Renzo invece, compagno di scuola alto, moro, romano e figo - che si era inventato un movimento di braccia a mulinello unito ad uno sguardo ironicamente truce con cui riusciva al tempo stesso a spaventare i maschi e a far cadere in delirio ormonale le femmine della classe - pur non avendo mutuato l'estetica di Tony Manero era decisamente orientato sul versante disco e ascoltava i Bee Gees ininterrottamente. Alle feste pomeridiane che si svolgevano nei fine settimana delle mie scuole medie - stereo al massimo e distorto, tapparelle abbassate per creare l'atmosfera giusta, maschi e femmine appoggiati ai muri e separati da uno spazio non quantificabile in unità di misura ordinarie - la democrazia era pura teoria: Saturday Night Fever e Grease erano la norma e comunque anche quando qualcuno di noi riusciva ad avere accesso al giradischi per mettere un pezzo di Joe Jackson o dei Ramones (i Sex Pistols erano una partita persa in partenza) la partecipazione musicale dei compagni era piuttosto risicata e, soprattutto, le ragazze non ballavano e si limitavano a guardare con aria vagamente divertita tre nani rock che si dimenavano inutilmente nella penombra del salotto, su rischiosissimi pavimenti di marmo. Non che con Stayin' Alive si scatenassero in sabba liberatori e demoniaci ma almeno c'era del movimento, lievi ruotamenti di fianchi se non proprio torciglioni niuiorchesi*, sguardi complici se non proprio seduttivi: era il bello della disco, bellezza.
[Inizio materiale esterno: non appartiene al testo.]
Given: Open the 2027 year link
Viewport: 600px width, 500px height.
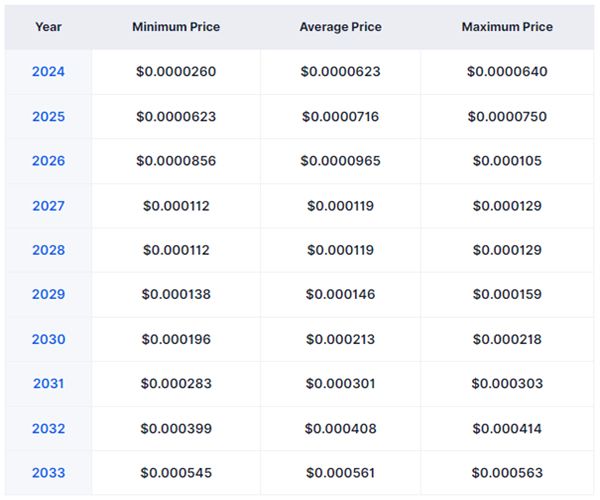Looking at the screenshot, I should tap(48, 206).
Era molto prima che nelle discoteche arrivassero la musica elettronica, il drum&bass, la jungle, l'house e la tecno: le persone ballavano insieme, si toccavano, si fissavano e tutte quelle cose lì. Non c'è la minima nostalgia nelle mie parole, io sono sempre stato un ballerino solitario e per me la danza è sempre stata equivalente di trance, individuale o collettiva, ma mi ricordo benissimo che quando i miei genitori tornarono a casa dopo aver visto La febbre del sabato sera al cinema, mia madre mi raccontò che il pubblico in sala era impazzito, la gente aveva abbandonato le poltroncine ed aveva sentito il bisogno di iniziare a ballare, la sala cinematografica si era trasformata in una specie di festa, i confini individuali si erano abbattuti: il potere della musica unita al cinema visto in sala aveva generato una nuova dimensione nella quale l'individualità si era sciolta in collettività.

Riportarlo in sala (qui trovate le indicazioni sulla programmazione) è una scommessa interessante. Non credo che il vero asso nella manica sia rappresentato dal fatto che a circolare sia la versione 4K restaurata da Paramount nel 2016 e neanche che sia la Director's Cut voluta da John Badham che ha partecipato all'opera di restauro. A riportare in sala il pubblico per vedere un film del 1977, a 40 anni dalla sua prima uscita, deve entrare in gioco qualcosa di diverso, qualcosa che nel tempo si è perso, qualcosa di emotivo e irrazionale. Vedremo cosa diranno gli incassi, ma intanto, chiedo a voi: andrete a rivederlo? E perché? Ci sono altri film che vorreste rivedere in sala per motivi non pienamente o esclusivamente cinematografici? Ma soprattutto: anche voi facevate le compilation su cassette al cromo?

Per rispondere a queste fondamentali domande esistenziali potete usare il modulo commenti qui sotto.

* Il torciglione niuiorchese è un'invenzione di Jay McInerney ed è ripetutamente citato come la sua specialità in fatto di danza nel romanzo Le mille luci di New York.